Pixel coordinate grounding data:
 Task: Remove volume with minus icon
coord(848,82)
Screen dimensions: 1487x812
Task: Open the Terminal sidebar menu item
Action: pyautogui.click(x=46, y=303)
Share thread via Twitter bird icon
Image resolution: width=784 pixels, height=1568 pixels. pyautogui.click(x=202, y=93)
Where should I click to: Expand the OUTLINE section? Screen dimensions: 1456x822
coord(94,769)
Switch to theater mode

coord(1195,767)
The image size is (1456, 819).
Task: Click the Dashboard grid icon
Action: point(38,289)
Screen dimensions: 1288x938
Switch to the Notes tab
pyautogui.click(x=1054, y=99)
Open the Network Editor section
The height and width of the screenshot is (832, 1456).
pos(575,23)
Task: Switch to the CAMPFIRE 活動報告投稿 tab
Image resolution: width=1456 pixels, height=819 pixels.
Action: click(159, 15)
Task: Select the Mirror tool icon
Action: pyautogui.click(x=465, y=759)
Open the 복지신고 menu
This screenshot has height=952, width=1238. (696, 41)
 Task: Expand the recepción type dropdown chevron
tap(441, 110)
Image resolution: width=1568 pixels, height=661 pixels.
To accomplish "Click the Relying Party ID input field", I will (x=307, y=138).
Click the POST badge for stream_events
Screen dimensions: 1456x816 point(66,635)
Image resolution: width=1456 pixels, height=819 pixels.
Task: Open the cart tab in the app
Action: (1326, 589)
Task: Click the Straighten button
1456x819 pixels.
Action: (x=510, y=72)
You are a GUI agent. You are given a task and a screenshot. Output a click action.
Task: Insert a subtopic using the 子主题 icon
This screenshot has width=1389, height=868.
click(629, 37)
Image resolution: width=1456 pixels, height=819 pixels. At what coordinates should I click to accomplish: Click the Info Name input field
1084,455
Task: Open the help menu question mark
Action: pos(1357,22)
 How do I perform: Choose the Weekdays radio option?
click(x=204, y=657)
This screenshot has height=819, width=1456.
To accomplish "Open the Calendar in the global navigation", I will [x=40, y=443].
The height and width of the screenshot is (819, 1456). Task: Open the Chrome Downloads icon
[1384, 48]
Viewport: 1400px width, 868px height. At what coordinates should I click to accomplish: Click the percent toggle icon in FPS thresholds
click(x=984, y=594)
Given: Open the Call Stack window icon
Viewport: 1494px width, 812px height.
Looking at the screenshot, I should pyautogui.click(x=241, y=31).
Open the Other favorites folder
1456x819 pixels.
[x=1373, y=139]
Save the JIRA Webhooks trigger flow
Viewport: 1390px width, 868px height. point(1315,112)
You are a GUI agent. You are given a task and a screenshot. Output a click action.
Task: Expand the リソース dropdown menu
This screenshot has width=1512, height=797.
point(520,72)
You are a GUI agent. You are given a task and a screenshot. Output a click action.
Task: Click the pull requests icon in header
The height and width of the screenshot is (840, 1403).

(Aim of the exercise) Lines containing the string "will" are the ones to copy from the entries above.

(Answer to the problem)
To accomplish "Click the Relying Party ID input field", I will (x=307, y=138).
To accomplish "Open the Calendar in the global navigation", I will [x=40, y=443].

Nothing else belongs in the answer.